Perry v Nicholson is a case concerning the removal and appointment of trustees and a binding death benefit nomination.
The Colin Maurice Superannuation Fund (Fund) was established on 17 September 2009. The original trustees were Mr Maurice (the deceased) and his daughter (the applicant Ms Perry). The deceased and Ms Nicholson (the respondent) started living together in October 2010. They had a break in cohabitation from September/October 2015 but recommenced living together in December 2016 when the deceased was diagnosed with melanoma.
On 23 April 2015, the deceased arranged for his accountants to prepare a suite of documents. These were:
- minutes of a meeting of the trustees of the Fund, which were signed by the deceased, the applicant and the respondent
- a confirmation of resignation as trustee, signed by the applicant
- an application to become a member, signed by the respondent
- a consent to appointment as trustee, signed by the respondent.
The minutes of the meeting read:
“The trustees of the fund refer to the deed of the fund dated 17 September 2009.
It is decided to remove Sonia May Perry as a trustee of the fund.
It is decided to appoint Jennifer Mary Nicholson as a trustee of the fund.”
The confirmation of resignation as trustee read:
“I confirm my resignation as trustee of the Colin Maurice Superannuation fund.”
Clause 183 of the Fund’s trust deed provided that:
“The appointment or removal of a trustee must be in writing and must immediately be advised to any other trustee.”
On 4 January 2017, the deceased executed a binding death benefit nomination form directing the trustees of the Fund to pay 100% of his death benefit to the respondent. On 5 January 2017, the deceased saw his solicitor in hospital. He was due to have brain surgery the following day. He executed a Will leaving his estate equally to his two adult children and the respondent (with an adjustment to take account of an advance he had made to one of the children).
The deceased died on 7 March 2017, having been paralysed and unable to communicate since his surgery on 6 January.
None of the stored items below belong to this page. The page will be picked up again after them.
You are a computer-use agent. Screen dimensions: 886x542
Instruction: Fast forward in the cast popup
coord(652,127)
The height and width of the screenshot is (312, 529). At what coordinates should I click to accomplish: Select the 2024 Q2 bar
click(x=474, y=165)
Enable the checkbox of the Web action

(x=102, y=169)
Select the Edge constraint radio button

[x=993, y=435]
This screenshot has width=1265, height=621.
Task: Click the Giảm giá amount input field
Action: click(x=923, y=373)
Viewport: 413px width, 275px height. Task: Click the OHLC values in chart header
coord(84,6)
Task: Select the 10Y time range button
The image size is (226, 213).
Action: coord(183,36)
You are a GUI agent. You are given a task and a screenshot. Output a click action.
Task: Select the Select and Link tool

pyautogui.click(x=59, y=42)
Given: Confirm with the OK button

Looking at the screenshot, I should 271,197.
The judgment indicates that a further document titled Change of Trustee Deed for Self-managed Superannuation Fund was put in place in February 2017 after the accountants noticed that a change of trustee deed had not been supplied in respect of the change of trustees.
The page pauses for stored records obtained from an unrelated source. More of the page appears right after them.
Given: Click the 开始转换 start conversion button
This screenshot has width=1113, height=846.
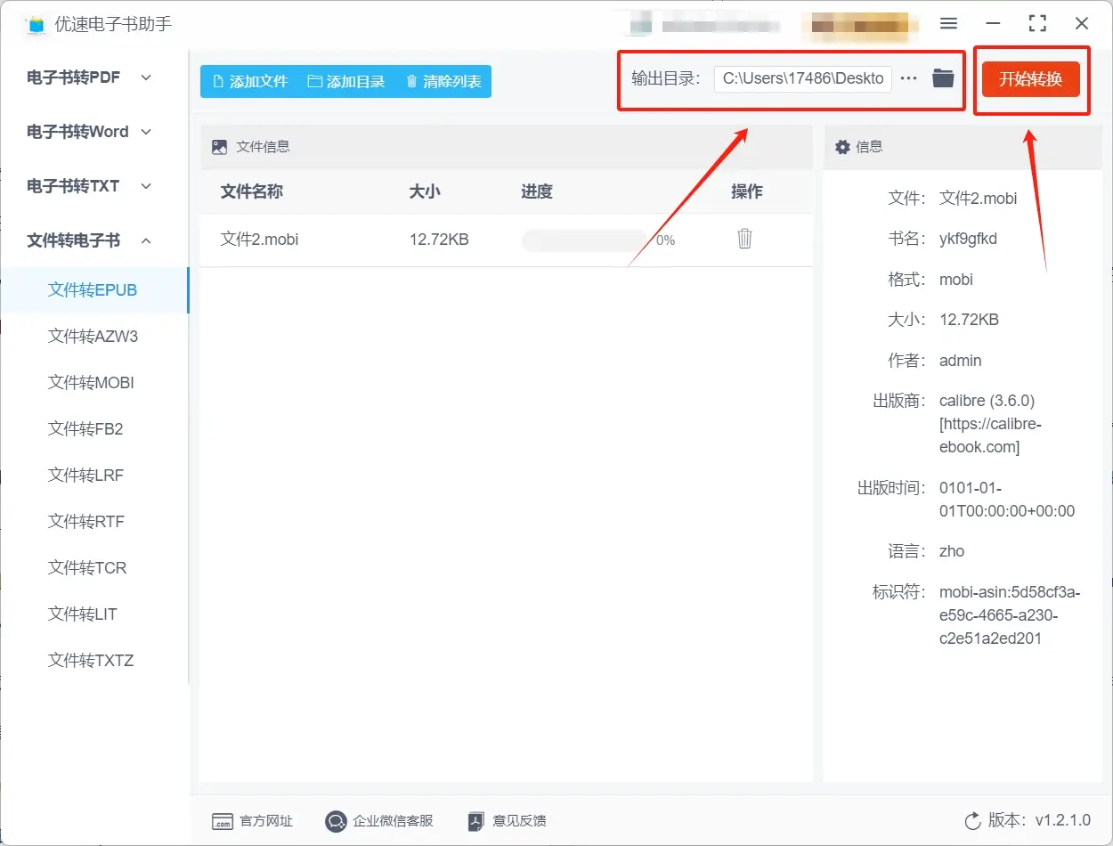Looking at the screenshot, I should [x=1031, y=77].
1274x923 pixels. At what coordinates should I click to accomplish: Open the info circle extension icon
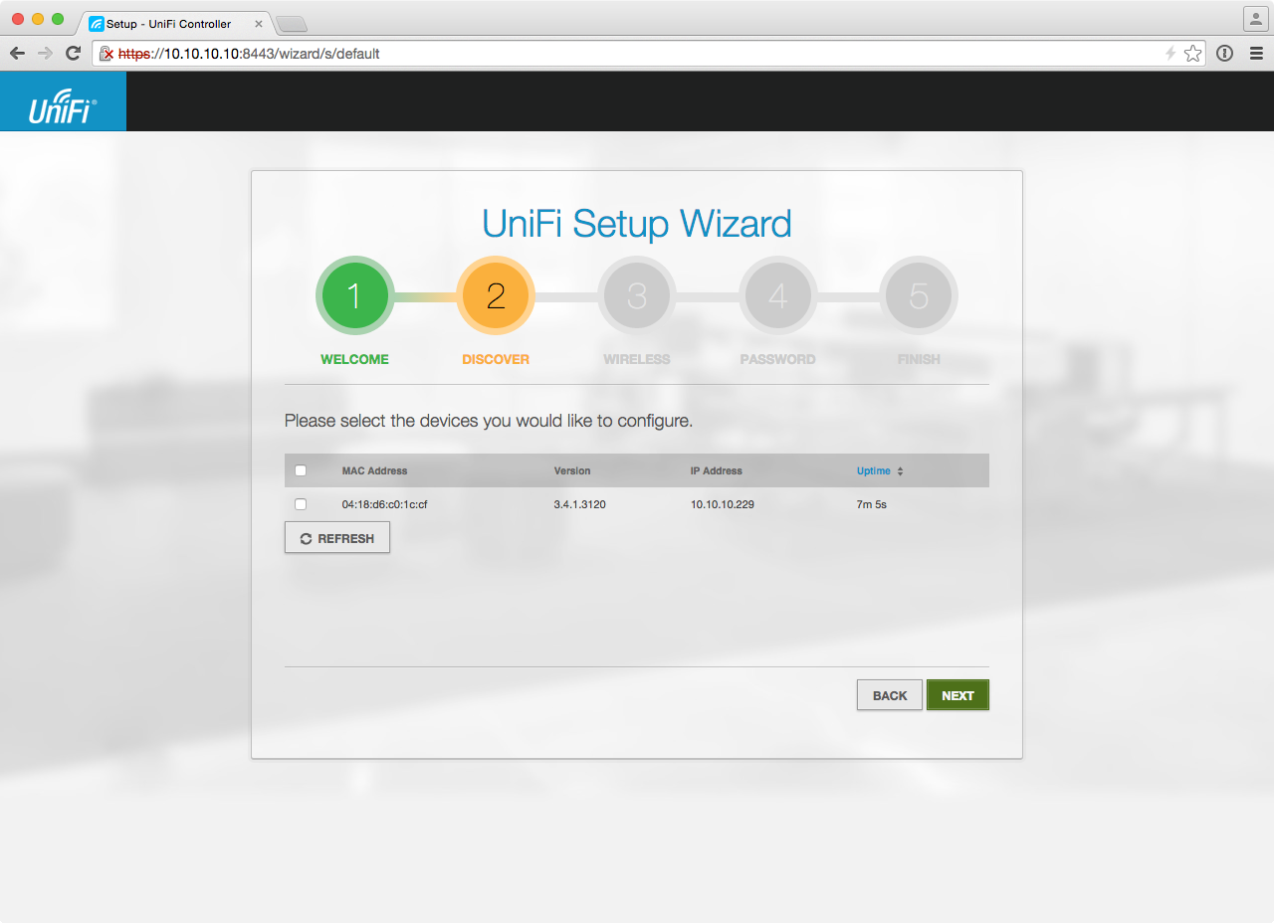pos(1225,54)
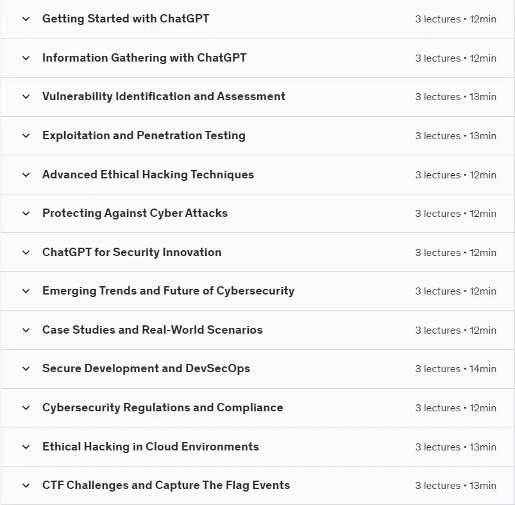This screenshot has width=515, height=505.
Task: Click chevron beside Cybersecurity Regulations and Compliance
Action: [x=26, y=407]
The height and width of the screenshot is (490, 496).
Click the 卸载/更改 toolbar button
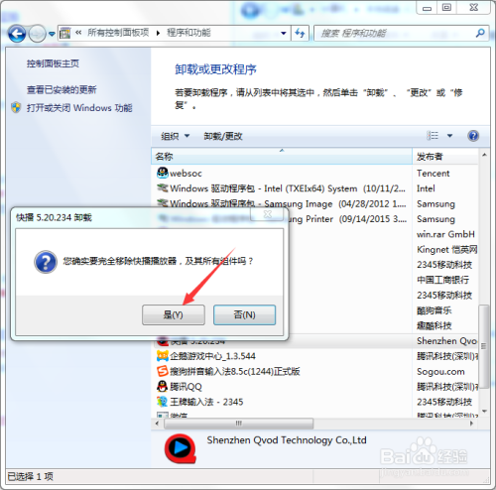223,136
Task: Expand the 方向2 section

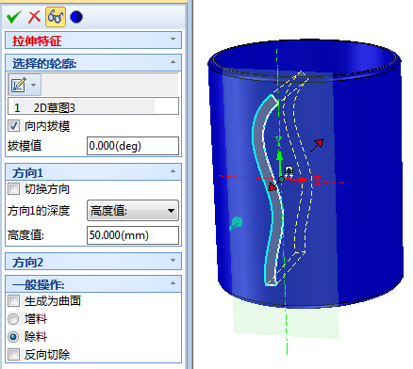Action: coord(93,261)
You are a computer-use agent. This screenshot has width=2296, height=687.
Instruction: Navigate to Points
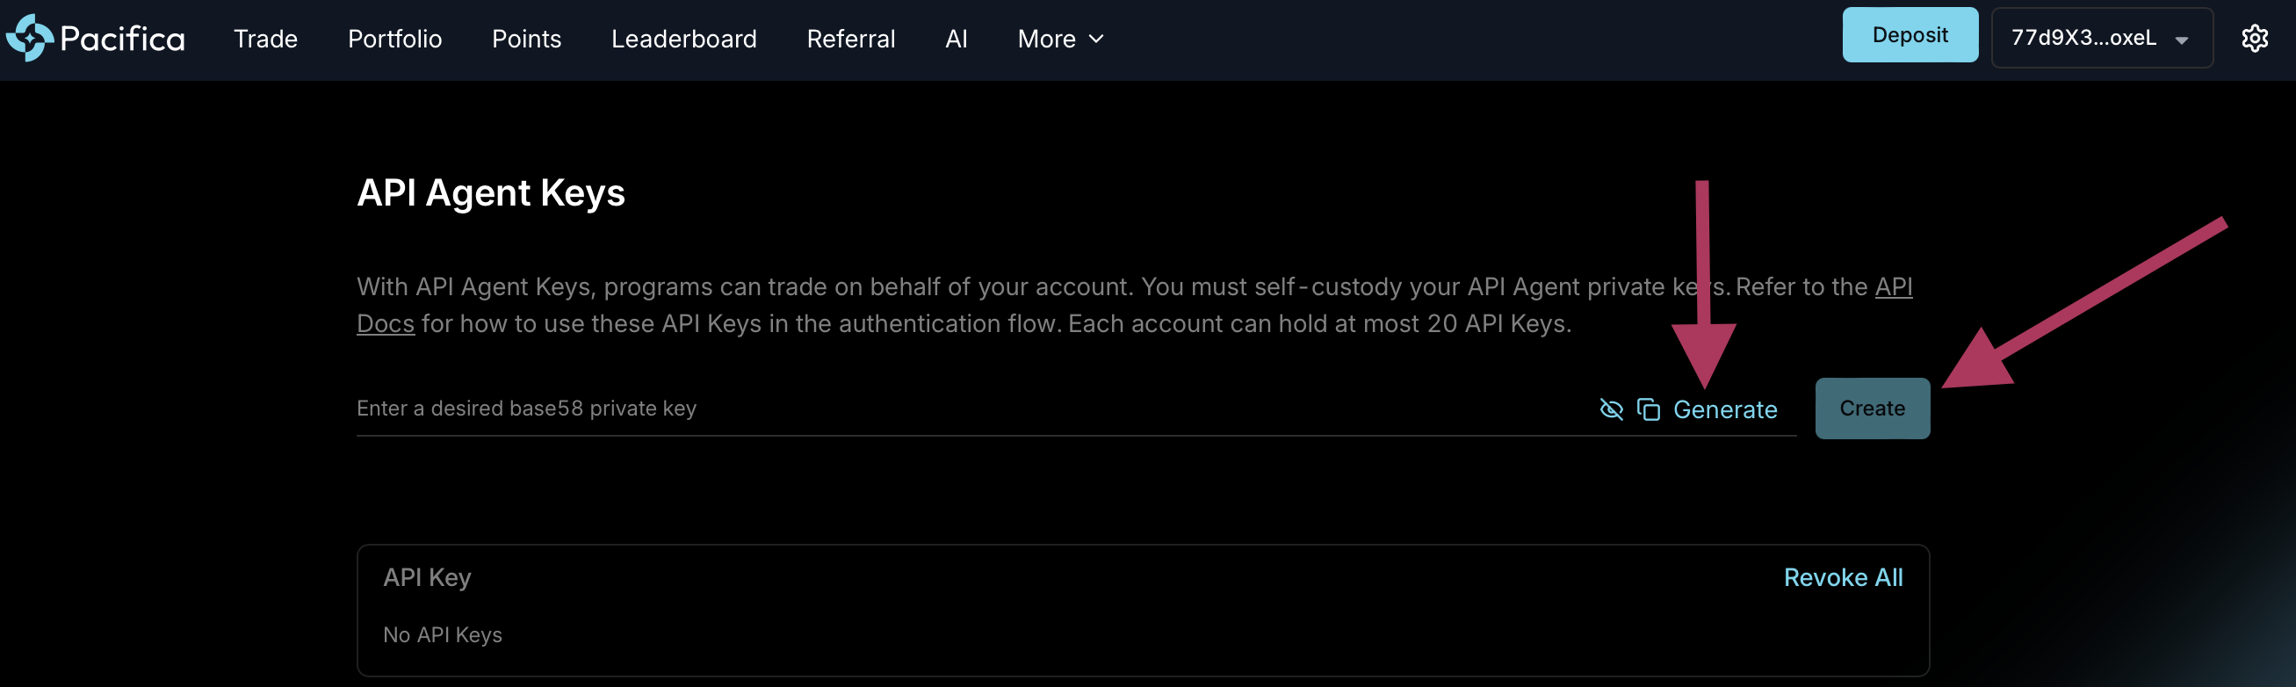point(526,39)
The applicant argued that she remained a trustee of the Fund and that the respondent was not validly appointed. In consequence, the binding death benefit nomination was not valid (presumably because it had not been delivered to the actual trustees of the Fund.)
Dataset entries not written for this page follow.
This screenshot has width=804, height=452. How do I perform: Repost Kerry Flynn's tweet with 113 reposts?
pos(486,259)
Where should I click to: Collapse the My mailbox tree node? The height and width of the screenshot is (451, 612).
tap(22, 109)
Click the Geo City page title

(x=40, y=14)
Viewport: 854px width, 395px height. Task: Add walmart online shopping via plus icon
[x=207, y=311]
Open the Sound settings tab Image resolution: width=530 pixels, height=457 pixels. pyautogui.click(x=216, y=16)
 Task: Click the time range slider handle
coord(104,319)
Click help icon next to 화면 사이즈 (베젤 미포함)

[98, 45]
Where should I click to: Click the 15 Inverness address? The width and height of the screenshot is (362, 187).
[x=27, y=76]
Consideration by the Court
The Court considered whether there had been a removal and appointment of trustees in writing and pointed out some defects in the process that had been followed.
There was no record of the trustees having accepted the applicant’s resignation as a trustee. Rather, the minutes referred to removal as a trustee. In addition, there was no written notification to the applicant of her removal as a trustee and no document purporting to advise the other trustee of the removal.
Nonetheless, the Court held that the minutes of the meeting, having been signed by all parties, were enough to constitute removal of the applicant as a trustee. Signature of the minutes by the deceased was enough to signify that he had been advised of the removal.
As regards the appointment of the respondent as a trustee, there was no formal document entitled ‘Appointment of Trustee’ making the appointment. However, the minutes constituted an appointment in writing.
The Court did not go on to consider the importance of the document executed in February 2017, presumably because it could not affect the events that had occurred in April 2015.
The Court is to hear further from the parties on the issue of whether the binding death benefit nomination was given to the trustees of the Fund.
Warning for SMSFs
This case is a timely warning for trustees of SMSFs of the importance of following the terms of the trust deed in taking steps such as the replacement of trustees. While the applicant was not successful in her arguments that the change of trustees was ineffective, the confusion caused by the trustees failing to follow strictly the regime of the trust deed led to costly and time consuming litigation. The dispute could have been avoided had care been taken to ensure that the requirements of the trust deed were clearly followed.